On January 1, 2006, Rick Falkvinge founded the Swedish and first Pirate Party. The party has survived more than nine turbulent years while provoking heated discussion on copyright reform, privacy and freedom of speech.
The party is currently enjoying its second term in the European Parliament and in January 2014 Julia Reda MEP released her draft report for the overhaul of EU copyright. As pointed out by Falkvinge himself, that fact is worthy of a double take.
“A Pirate Party representative is writing the European Union’s official evaluation of the copyright monopoly, and listing a set of necessary changes,” he wrote in a TF column.
And today brings yet more news which prompts a second look at a surprising headline. According to a poll carried out in Iceland over the past week, the Pirate Party is now the country’s most popular political party. For a party founded locally less than two and a half years ago, that’s an astounding achievement.
Run between the 13th and 18th of March by MMR, a company experienced in measuring support for local political parties, the survey places the Pirates ahead of even the most established of political movements.
According to Visir, total public support for the Pirate Party is currently riding at 23.9%, that’s up from the 12.8% reported in the last MMR survey.
The Pirates have snatched the lead from the Independence Party, who led during the last poll with 25.5% but have now dropped to 23.4%. While that is a slim lead of just 0.5%, it is a lead nonetheless, and the gap between the Pirates and other parties is even more pronounced.

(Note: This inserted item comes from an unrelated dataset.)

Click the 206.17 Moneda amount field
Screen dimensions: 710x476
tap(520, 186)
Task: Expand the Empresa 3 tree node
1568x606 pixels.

The Social Democratic Alliance polled at 15.5% and the Progressive Party now sits at just 11.0%, marginally ahead of the Green Party with 10.8% of the support.
Today’s results are an improvement over those reported in a separate survey published last week which put the Pirates in a marginal second place. That prompted cautious excitement from Pirate MP Birgitta Jónsdóttir.
“This is a poll and we are in the middle of the term, so we have no idea if this sort of following will continue, but it is a clear sign that our agenda, our core policy is something that appeals to almost quarter of Icelanders today,” Jónsdóttir tells TF.
“People are sick of traditional politics and the revolving doors. They are hopefully ready for more responsibility for that is one of our main aims, to create platforms for people to be more engaged via direct democracy. People seem to like that we speak like other people and behave like ordinary people,” she adds.
Speaking with TorrentFreak, Pirate Party founder Rick Falkvinge says the results of the poll are inspiring.
“This is an extraordinary accomplishment. Where we had the proof-of-concept in Sweden in 2009, and additional sparks of success in Germany in the following years, I didn’t really anticipate a Pirate Party measuring as its country’s very largest within a decade of founding the first one in 2006,” Falkvinge says
“The suddenly-within-reach prospect of actually taking up a prime ministry in the near term shows what you can accomplish when you’re calling out stale policies and governmental backroom shadiness for what they are. It also shows how the net generation just won’t stand for the holier-than-thou attitude that’s still being displayed by an old self-appointed elite toward the young future.
“Still, to get to this point requires extraordinary hard work, commitment, and dedication. Far more than just congratulations are in order. The Icelandic Pirate Party is an inspiration for the net generation of the entire world,” Falkvinge concludes.